IDC Scripting Examples

At this point it is probably useful to see some examples of scripts that perform specific tasks. For the remainder of the chapter we present some fairly common situations in which a script can be used to answer a question about a database.

Enumerating Functions

Many scripts operate on individual functions. Examples include generating the call tree rooted at a specific function, generating the control flow graph of a function, or analyzing the stack frames of every function in a database. Example 15-1 iterates through every function in a database and prints basic information about each function, including the start and end addresses of the function, the size of the function’s arguments, and the size of the function’s local variables.
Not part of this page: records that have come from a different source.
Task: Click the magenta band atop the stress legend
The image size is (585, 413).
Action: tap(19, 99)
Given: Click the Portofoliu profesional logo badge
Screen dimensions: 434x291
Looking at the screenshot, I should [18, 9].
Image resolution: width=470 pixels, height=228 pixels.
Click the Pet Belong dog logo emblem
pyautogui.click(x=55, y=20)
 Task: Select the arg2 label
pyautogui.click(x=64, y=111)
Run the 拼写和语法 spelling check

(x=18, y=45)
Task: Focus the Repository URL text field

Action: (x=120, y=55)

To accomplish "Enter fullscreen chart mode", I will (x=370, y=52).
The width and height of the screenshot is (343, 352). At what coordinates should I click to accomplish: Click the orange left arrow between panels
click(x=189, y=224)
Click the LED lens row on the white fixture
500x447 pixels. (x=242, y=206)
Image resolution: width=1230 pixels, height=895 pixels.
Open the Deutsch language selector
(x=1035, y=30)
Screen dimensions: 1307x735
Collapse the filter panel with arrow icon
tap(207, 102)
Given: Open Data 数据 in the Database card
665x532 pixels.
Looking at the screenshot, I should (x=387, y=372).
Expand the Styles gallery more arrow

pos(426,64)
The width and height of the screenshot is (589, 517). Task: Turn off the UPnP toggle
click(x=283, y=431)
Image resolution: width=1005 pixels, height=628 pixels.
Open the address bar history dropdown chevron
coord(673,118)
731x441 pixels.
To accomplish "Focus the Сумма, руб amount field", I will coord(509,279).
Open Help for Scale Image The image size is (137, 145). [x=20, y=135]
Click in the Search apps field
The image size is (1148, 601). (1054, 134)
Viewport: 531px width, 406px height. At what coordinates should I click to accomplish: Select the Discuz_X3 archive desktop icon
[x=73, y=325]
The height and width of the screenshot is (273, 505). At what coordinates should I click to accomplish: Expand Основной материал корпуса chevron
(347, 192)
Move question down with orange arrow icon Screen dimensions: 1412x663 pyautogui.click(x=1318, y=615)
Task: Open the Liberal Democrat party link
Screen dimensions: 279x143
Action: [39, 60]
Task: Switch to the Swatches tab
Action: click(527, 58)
All output is sent to the output window.

Example 15-1. Function enumeration script

#include <idc.idc>
static main() {
   auto addr, end, args, locals, frame, firstArg, name, ret;
   addr = 0;
   for (addr = NextFunction(addr); addr != BADADDR; addr = NextFunction(addr)) {
      name = Name(addr);
      end = GetFunctionAttr(addr, FUNCATTR_END);
      locals = GetFunctionAttr(addr, FUNCATTR_FRSIZE);
      frame = GetFrame(addr);     // retrieve a handle to the function's stack frame
      ret = GetMemberOffset(frame, " r");  // " r" is the name of the return address
      if (ret == −1) continue;
      firstArg = ret + 4;
      args = GetStrucSize(frame) - firstArg;
      Message("Function: %s, starts at %x, ends at %x\n", name, addr, end);
      Message("   Local variable area is %d bytes\n", locals);
      Message("   Arguments occupy %d bytes (%d args)\n", args, args / 4);
   }
}

This script uses some of IDC’s structure-manipulation functions to obtain a handle to each function’s stack frame (GetFrame), determine the size of the stack frame (GetStrucSize), and determine the offset of the saved return address within the frame (GetMemberOffset). The first argument to the function lies 4 bytes beyond the saved return address. The size of the function’s argument area is computed as the space between the first argument and the end of the stack frame. Since IDA can’t generate stack frames for imported functions, this script tests whether the function’s stack frame contains a saved return address as a simple means of identifying calls to an imported function.

Enumerating Instructions

Within a given function, you may want to enumerate every instruction. Example 15-2 counts the number of instructions contained in the function identified by the current cursor position:

Example 15-2. Instruction enumeration script

#include <idc.idc>
  static main() {
     auto func, end, count, inst;
    func = GetFunctionAttr(ScreenEA(), FUNCATTR_START);
     if (func != −1) {
       end = GetFunctionAttr(func, FUNCATTR_END);
        count = 0;
        inst = func;
        while (inst < end) {
             count++;
          inst = FindCode(inst, SEARCH_DOWN | SEARCH_NEXT);
        }
        Warning("%s contains %d instructions\n", Name(func), count);
     }
     else {
        Warning("No function found at location %x", ScreenEA());
     }
  }

The function begins by using GetFunctionAttr to determine the start address of the function containing the cursor address (ScreenEA()). If the beginning of a function is found, the next step is to determine the end address for the function, once again using the GetFunctionAttr function. Once the function has been bounded, a loop is executed to step through successive instructions in the function by using the search functionality of the FindCode function . In this example, the Warning function is used to display results, since only a single line of output will be generated by the function and output displayed in a Warning dialog is much more obvious than output generated in the message window. Note that this example assumes that all of the instructions within the given function are contiguous. An alternative approach might replace the use of FindCode with logic to iterate over all of the code cross-references for each instruction within the function. Properly written, this second approach would handle noncontiguous, also known as “chunked,” functions.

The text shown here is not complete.